## start Document extract

As an undergraduate at Cornell I was a chemistry major because my brother was a big-shot chemist. Critics feel that a person cannot be a serious artist and also have had a technical education, which I had. I know that customarily English departments in universities, without knowing what they’re doing, teach dread of the engineering department, the physics department, and the chemistry department. And this fear, I think, is carried over into criticism. Most of our critics are products of English departments and are very suspicious of anyone who takes an interest in technology. So, anyway, I was a chemistry major, but I’m always winding up as a teacher in English departments, so I’ve brought scientific thinking to literature. There’s been very little gratitude for this.
Kurt says he studied Chemistry because his brother was already a big-shot chemist. This is a big deal. I don´t know whether eldest brothers are aware of their responsibility when they choose a degree. I am not sure if they know how they can influence on their siblings. How many soft, but genuine vocations have been destroyed by the big brothers influence?

## end Document extract
## start Record extracts

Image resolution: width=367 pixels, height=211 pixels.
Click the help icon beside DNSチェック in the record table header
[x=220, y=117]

## end Record extracts
## start Record extracts

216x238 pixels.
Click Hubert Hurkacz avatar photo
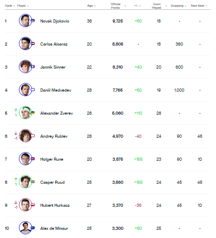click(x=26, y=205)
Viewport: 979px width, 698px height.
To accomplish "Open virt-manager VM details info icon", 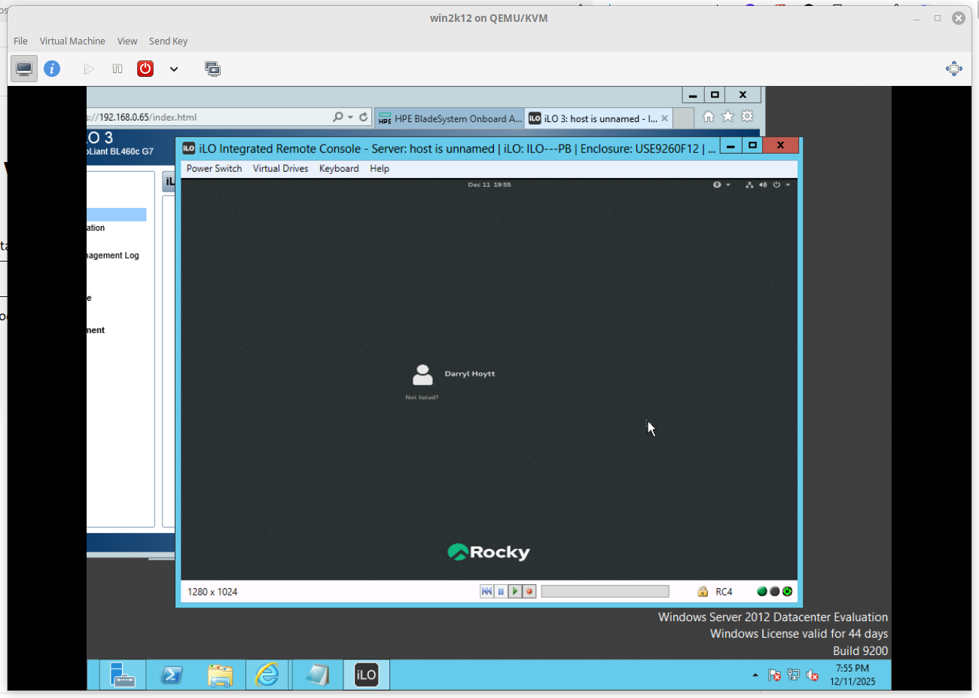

## end Record extracts

Instructions for the task
In the passage about majoring in chemistry, why did the writer choose chemistry as an undergraduate at Cornell?

Result for this exercise
Because the writer's brother was a big-shot chemist.